My last encounter with Elena Kats-Chernin’s captivating music 
                came in the shape of three works on an ABC disc devoted to the 
                composer (see review). 
                There we had the Second Piano Concerto, the Wild Swans concert 
                suite and Mythic and I thoroughly enjoyed it all. Elements of 
                the concert suite make a reappearance here because some of the 
                pieces are heard in versions for solo piano. If you know the soprano-and-orchestral 
                version you will enjoy hearing these stripped back, pared down 
                versions. 
              
‘Slow Food’ is the 
                  disc’s title and there’s a culinary motif in the booklet – not 
                  least on the front cover and in the composer’s favourite recipe, 
                  which you can, as the saying goes, make at home - it’s Organic 
                  pickled beetroot and egg salad with steamed flathead fillets. 
                  The title also refers to the predominantly slow tempi of the 
                  pieces, all of which are performed by the composer.
                
The first was written 
                  for the composer’s son and it’s lightly up-tempo, a lyrical 
                  song, whereas Russian Waltz is a simplified Rag and full 
                  of wistful charm. Painting shows how spare and limpid 
                  writing can still be truly evocative. The Eliza aria 
                  from Wild Swans may be better known from a TV advertisement 
                  and its unpretentious but catchy warmth is shared by the Naïve 
                  Waltz. Much of the writing is treble-orientated but the 
                  bass keys get a visit in the Chopinesque Silvery Night – 
                  full of rolled chords and a nineteenth century salon feel. It’s 
                  a theme revisited in Silver Poetry. And another influence 
                  on her is Tchaikovsky, specifically the piano music, as in Autumn 
                  which pays oblique homage to The Seasons.
                
Road to Harvest 
                  Slow shows a certain kinship with the music from the film 
                  The Piano – Kats-Chernin’s music has occasionally reminded 
                  me of Nyman and Adams in the past. This is a discreet and very 
                  lyrical piece, which exists in several versions. The big last 
                  track, Phoenix Story "Tears from Above" 

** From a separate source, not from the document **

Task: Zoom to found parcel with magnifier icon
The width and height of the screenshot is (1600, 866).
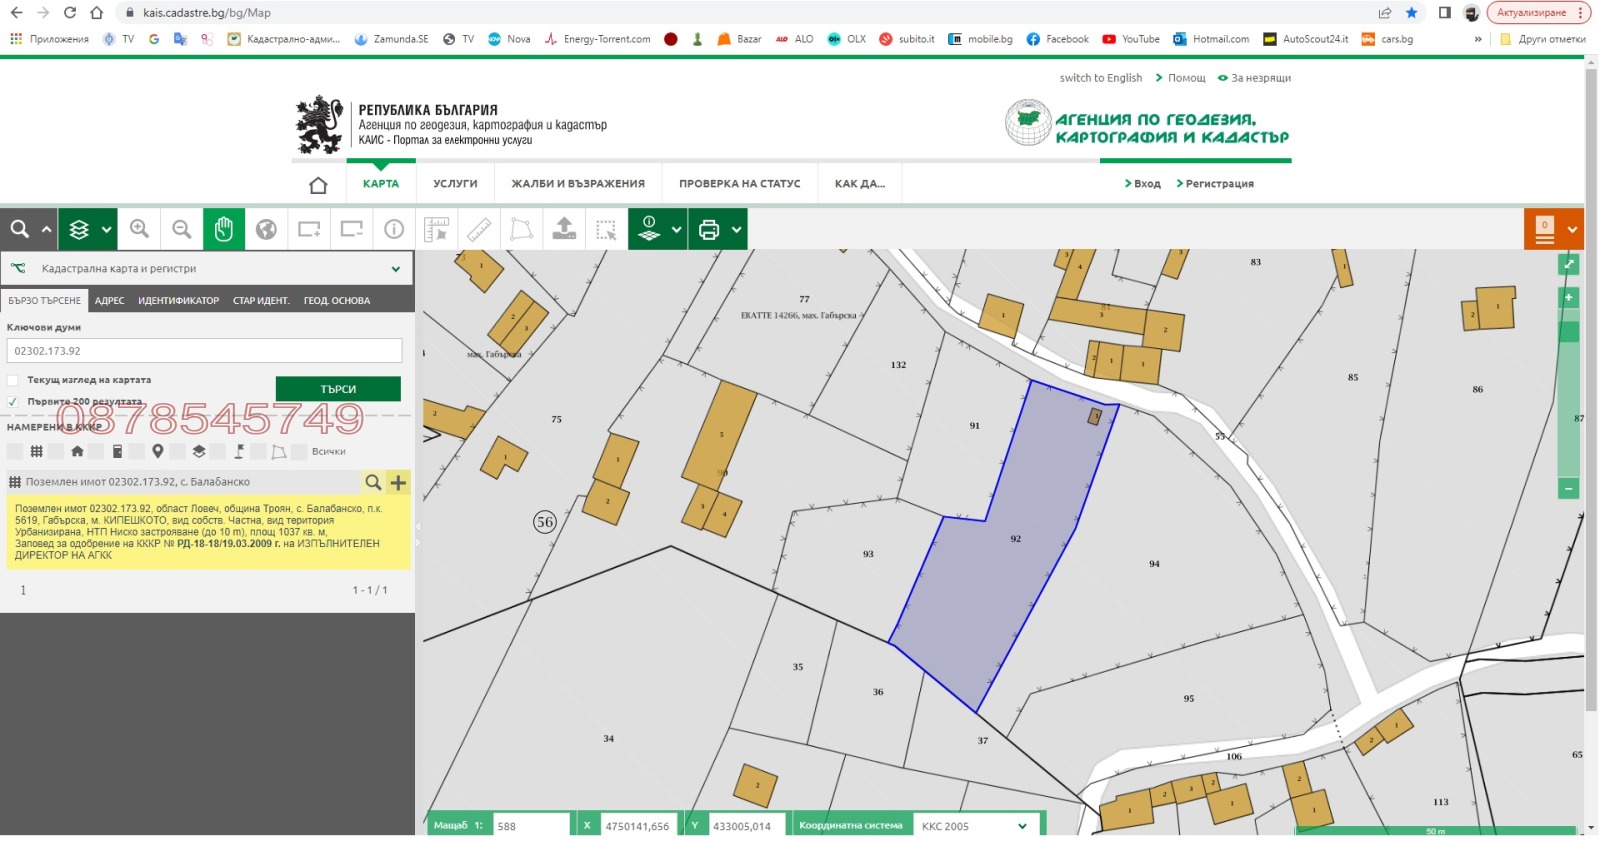Action: pyautogui.click(x=373, y=482)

                  shows the same influences. Her admiration for Michel Legrand 
                  is shown in Burnished Silver with its full complement 
                  of rich harmonies. There’s great lyric tracery in one of my 
                  favourites from among the selection of nineteen – Silver 
                  Pearls from Silver Poetry.
                
This is a feast 
                  for Kats-Chernin’s admirers – delightful music, sensitively 
                  played by the composer and judiciously recorded.